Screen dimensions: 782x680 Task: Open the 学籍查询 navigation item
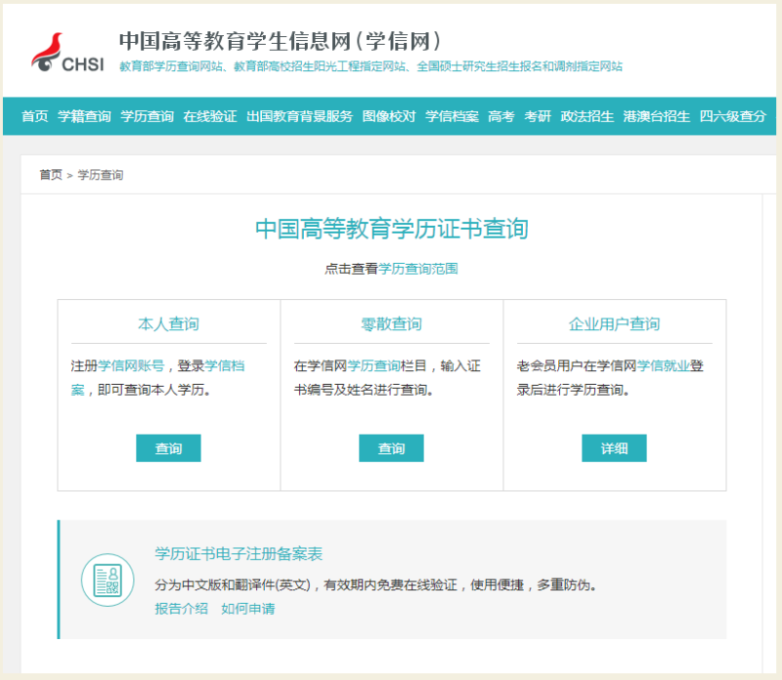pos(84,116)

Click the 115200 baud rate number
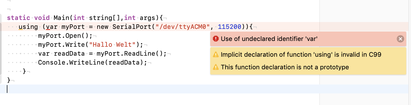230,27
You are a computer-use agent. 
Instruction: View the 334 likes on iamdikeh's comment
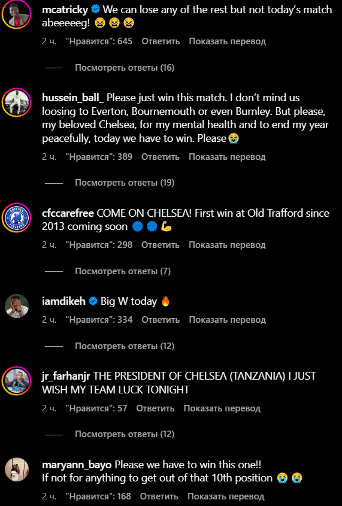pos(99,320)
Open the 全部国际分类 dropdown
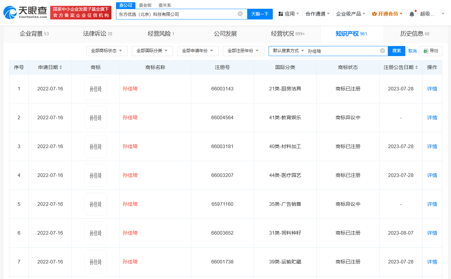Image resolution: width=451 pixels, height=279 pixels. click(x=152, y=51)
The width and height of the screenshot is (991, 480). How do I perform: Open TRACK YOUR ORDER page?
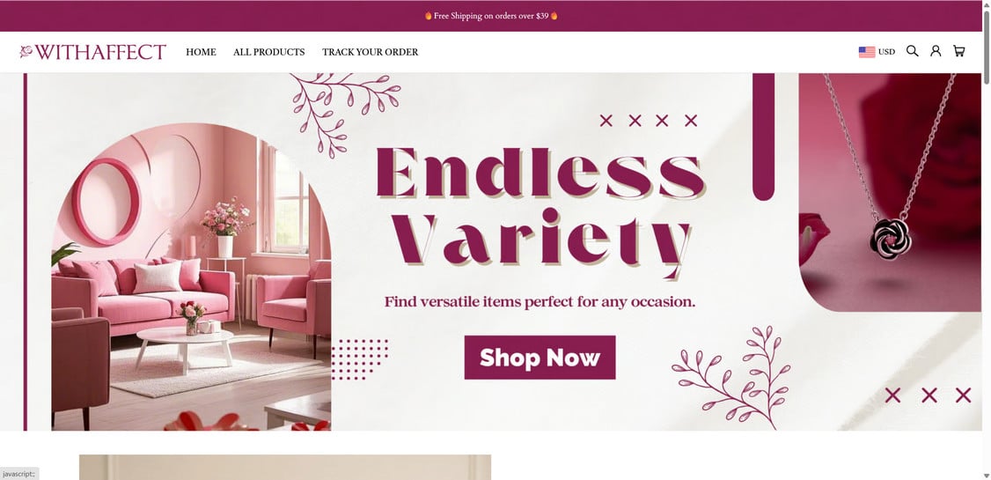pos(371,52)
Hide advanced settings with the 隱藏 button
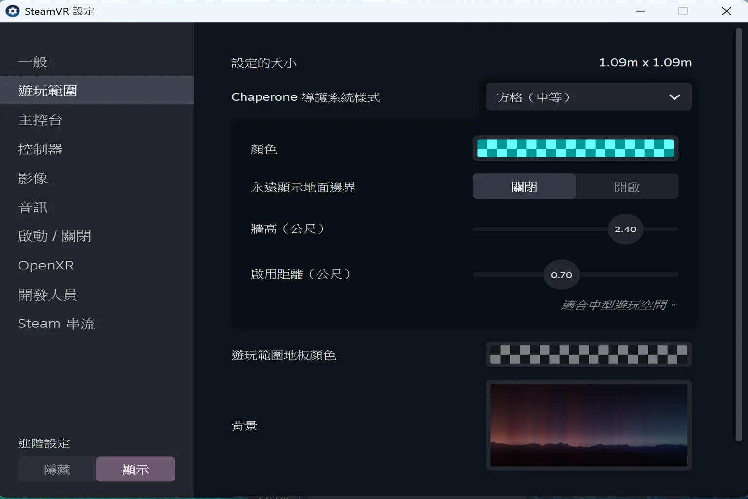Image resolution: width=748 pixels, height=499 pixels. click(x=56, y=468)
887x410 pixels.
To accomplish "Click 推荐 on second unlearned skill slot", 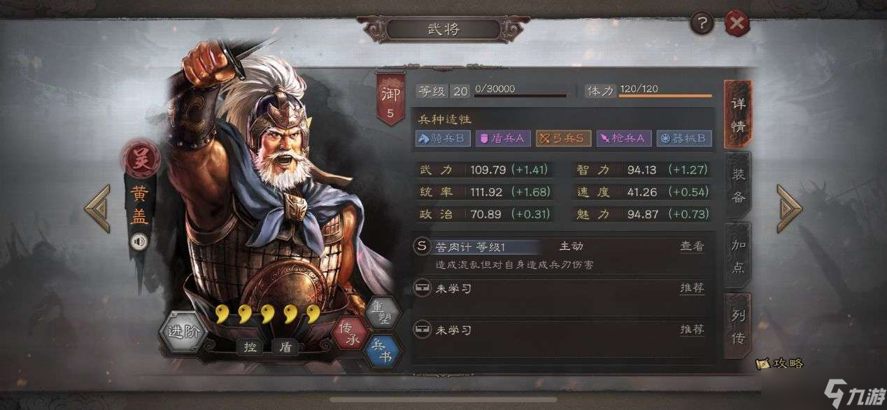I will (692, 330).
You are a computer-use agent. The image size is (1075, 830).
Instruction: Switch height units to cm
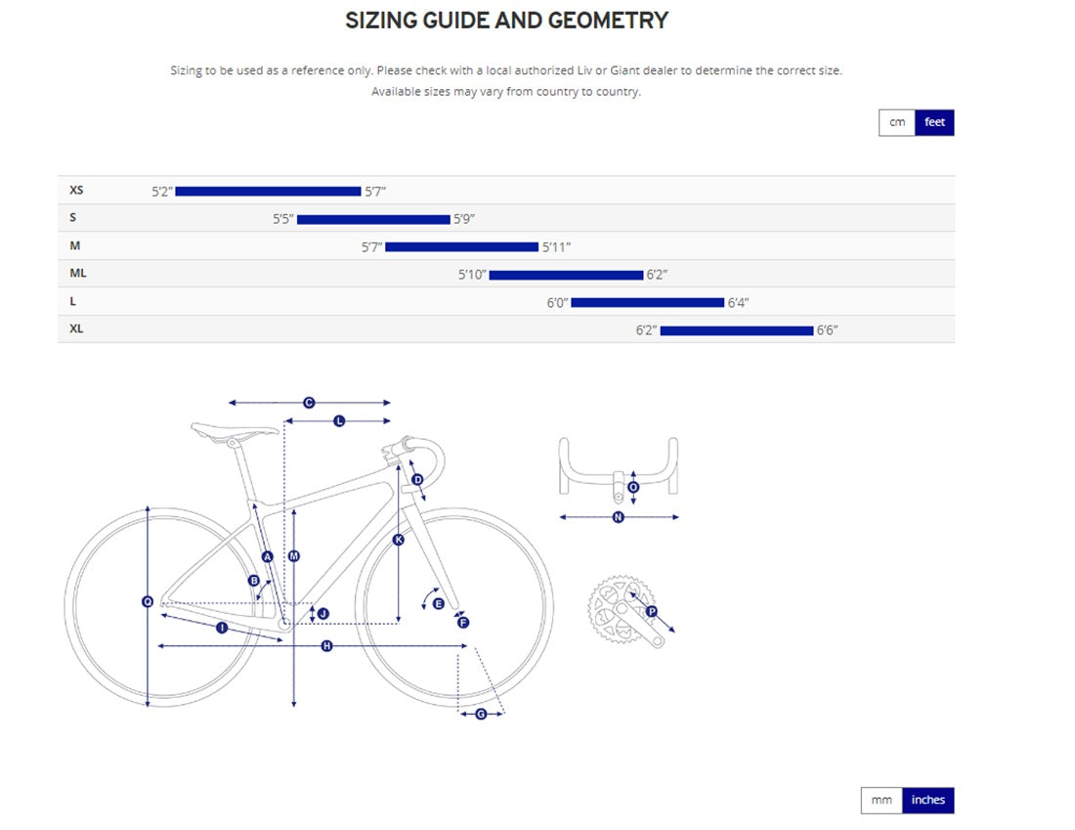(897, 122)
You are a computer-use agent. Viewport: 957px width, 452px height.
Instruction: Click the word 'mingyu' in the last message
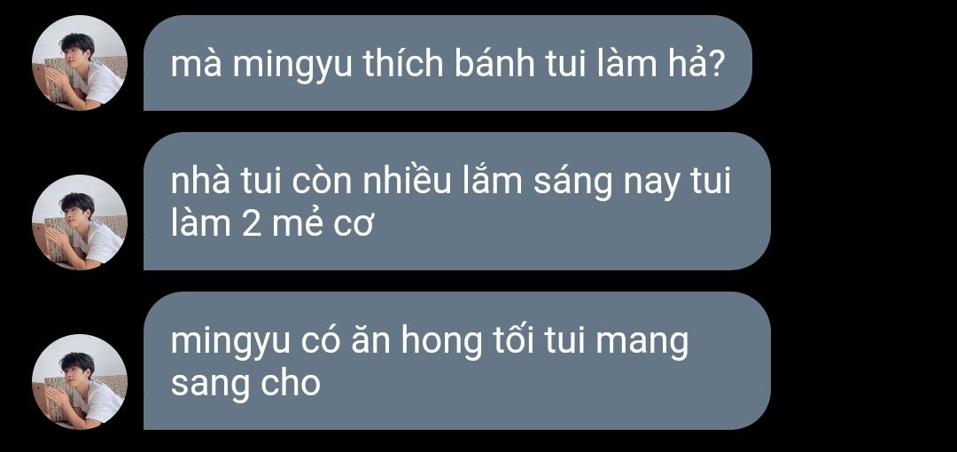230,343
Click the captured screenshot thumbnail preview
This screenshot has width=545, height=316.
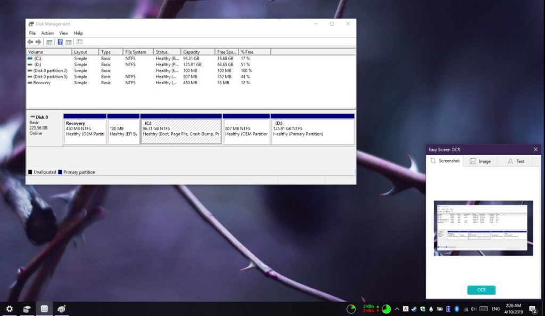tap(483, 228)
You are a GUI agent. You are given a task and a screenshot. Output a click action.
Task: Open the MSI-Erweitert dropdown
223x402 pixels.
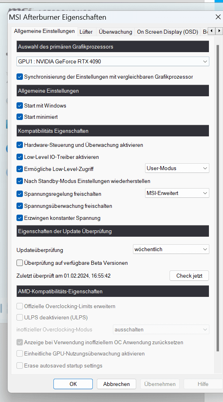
::::::
* [WHAT THE TASK ASKS]: Find the word "agent" in the listing above, then copy each line where it turns up.

* [SOLUTION FOR THIS PROBLEM]:
You are a computer-use agent. 
You are a computer-use agent. The image size is (1075, 830).
You are a computer-use agent. Viewport: 957px width, 452px height.
You are a GUI agent. You are given a task and a screenshot. Output a click action.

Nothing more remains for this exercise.